══ INPUT MATERIAL
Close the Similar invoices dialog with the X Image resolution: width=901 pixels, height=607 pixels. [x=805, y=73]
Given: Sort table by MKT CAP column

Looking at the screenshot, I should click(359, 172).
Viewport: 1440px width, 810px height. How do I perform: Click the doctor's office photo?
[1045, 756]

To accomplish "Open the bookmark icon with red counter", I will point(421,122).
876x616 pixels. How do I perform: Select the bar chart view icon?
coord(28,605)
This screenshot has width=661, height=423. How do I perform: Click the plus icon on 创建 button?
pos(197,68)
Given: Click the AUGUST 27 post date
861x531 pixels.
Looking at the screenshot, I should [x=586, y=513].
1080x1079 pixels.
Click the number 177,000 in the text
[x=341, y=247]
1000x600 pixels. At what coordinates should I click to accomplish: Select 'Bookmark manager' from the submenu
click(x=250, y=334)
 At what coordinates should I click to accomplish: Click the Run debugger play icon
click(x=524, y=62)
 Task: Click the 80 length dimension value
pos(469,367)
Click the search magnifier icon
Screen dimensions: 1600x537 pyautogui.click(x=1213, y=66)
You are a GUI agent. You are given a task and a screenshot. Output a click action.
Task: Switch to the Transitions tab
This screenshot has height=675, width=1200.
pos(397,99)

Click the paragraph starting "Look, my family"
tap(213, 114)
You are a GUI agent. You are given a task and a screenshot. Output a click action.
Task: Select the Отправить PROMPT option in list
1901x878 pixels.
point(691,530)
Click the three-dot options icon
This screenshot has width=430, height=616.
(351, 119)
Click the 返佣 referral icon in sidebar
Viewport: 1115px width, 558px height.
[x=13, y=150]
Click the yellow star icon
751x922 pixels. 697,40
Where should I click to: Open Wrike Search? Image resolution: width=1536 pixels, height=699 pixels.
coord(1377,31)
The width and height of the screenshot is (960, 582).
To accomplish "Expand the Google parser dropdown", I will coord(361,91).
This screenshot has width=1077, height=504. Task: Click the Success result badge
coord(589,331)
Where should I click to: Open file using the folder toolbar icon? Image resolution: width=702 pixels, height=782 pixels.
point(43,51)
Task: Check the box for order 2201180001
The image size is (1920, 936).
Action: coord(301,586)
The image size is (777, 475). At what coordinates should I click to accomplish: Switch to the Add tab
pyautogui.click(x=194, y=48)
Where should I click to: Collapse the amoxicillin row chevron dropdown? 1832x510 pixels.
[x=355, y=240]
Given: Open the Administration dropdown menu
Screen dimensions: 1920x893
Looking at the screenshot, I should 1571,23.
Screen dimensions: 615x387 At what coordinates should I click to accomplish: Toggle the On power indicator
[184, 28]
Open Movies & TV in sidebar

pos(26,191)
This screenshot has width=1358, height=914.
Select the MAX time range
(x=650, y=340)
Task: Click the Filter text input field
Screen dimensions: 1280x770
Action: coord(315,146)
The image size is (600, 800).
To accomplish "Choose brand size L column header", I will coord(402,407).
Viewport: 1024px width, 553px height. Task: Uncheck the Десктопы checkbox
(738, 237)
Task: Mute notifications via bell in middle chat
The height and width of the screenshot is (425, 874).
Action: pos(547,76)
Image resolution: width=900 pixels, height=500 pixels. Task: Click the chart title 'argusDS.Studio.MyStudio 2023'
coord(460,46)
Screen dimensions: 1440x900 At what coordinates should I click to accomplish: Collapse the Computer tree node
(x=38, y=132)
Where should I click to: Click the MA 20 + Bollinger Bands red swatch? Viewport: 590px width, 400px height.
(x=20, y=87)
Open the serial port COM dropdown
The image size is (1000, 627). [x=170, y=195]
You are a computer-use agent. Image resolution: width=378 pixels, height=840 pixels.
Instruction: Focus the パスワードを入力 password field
════
BRIEF:
Every line above that includes the word "field" should be listed.

PROBLEM SOLUTION:
Task: Click the Filter text input field
Instruction: Focus the パスワードを入力 password field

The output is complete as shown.